--- WRITTEN PROBLEM ---
Give every line from the one containing "The height and width of the screenshot is (510, 510)." through the end of the items as a JSON list of strings, one string per line, skipping blank lines. Leave out the pictures.

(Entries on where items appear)
— Start —
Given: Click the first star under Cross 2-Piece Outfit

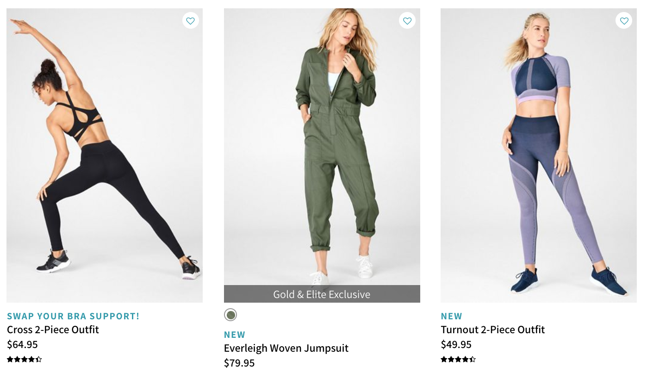Looking at the screenshot, I should [x=9, y=359].
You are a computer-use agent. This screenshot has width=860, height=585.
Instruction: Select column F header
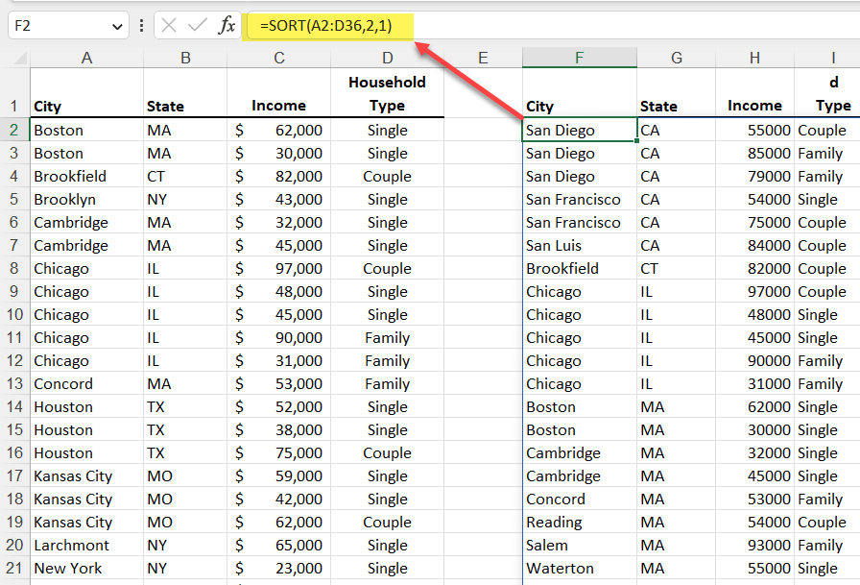click(579, 58)
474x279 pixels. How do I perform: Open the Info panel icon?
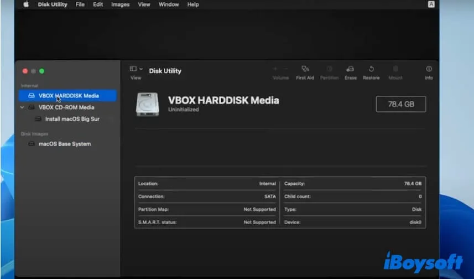(x=429, y=69)
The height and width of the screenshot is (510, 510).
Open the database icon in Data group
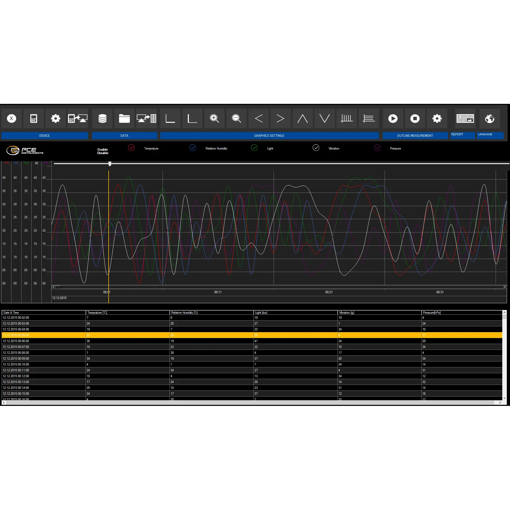coord(103,118)
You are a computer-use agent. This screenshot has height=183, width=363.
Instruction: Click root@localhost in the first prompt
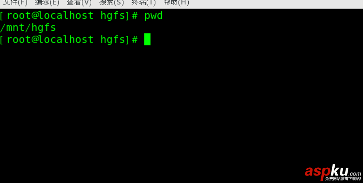click(x=50, y=16)
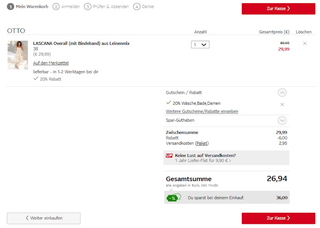Image resolution: width=320 pixels, height=228 pixels.
Task: Click the green savings percentage badge
Action: point(173,197)
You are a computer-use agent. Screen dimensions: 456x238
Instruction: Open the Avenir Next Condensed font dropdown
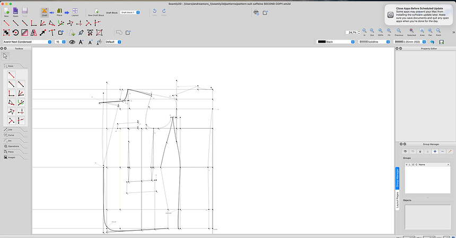pos(27,42)
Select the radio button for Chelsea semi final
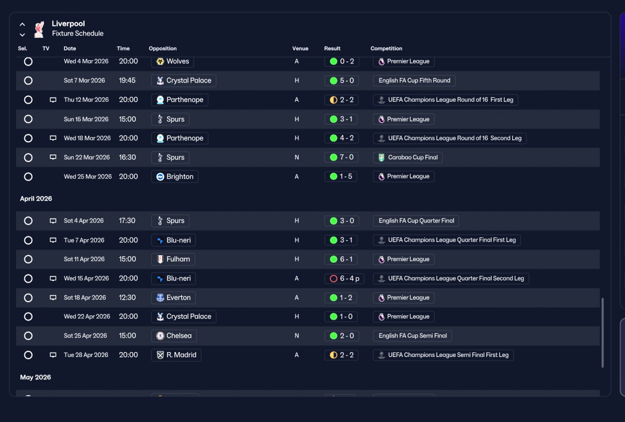The height and width of the screenshot is (422, 625). [28, 336]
— End —
--- EXERCISE OUTPUT ---
[
  "The height and width of the screenshot is (510, 510).",
  "Open the database icon in Data group",
  "coord(103,118)",
  "You are a computer-use agent. This screenshot has height=183, width=363.",
  "Instruction: Click root@localhost in the first prompt",
  "click(x=50, y=16)",
  "Image resolution: width=320 pixels, height=228 pixels.",
  "Task: Click the green savings percentage badge",
  "Action: point(173,197)",
  "You are a computer-use agent. Screen dimensions: 456x238",
  "Instruction: Open the Avenir Next Condensed font dropdown",
  "pos(27,42)",
  "Select the radio button for Chelsea semi final",
  "The height and width of the screenshot is (422, 625). [28, 336]"
]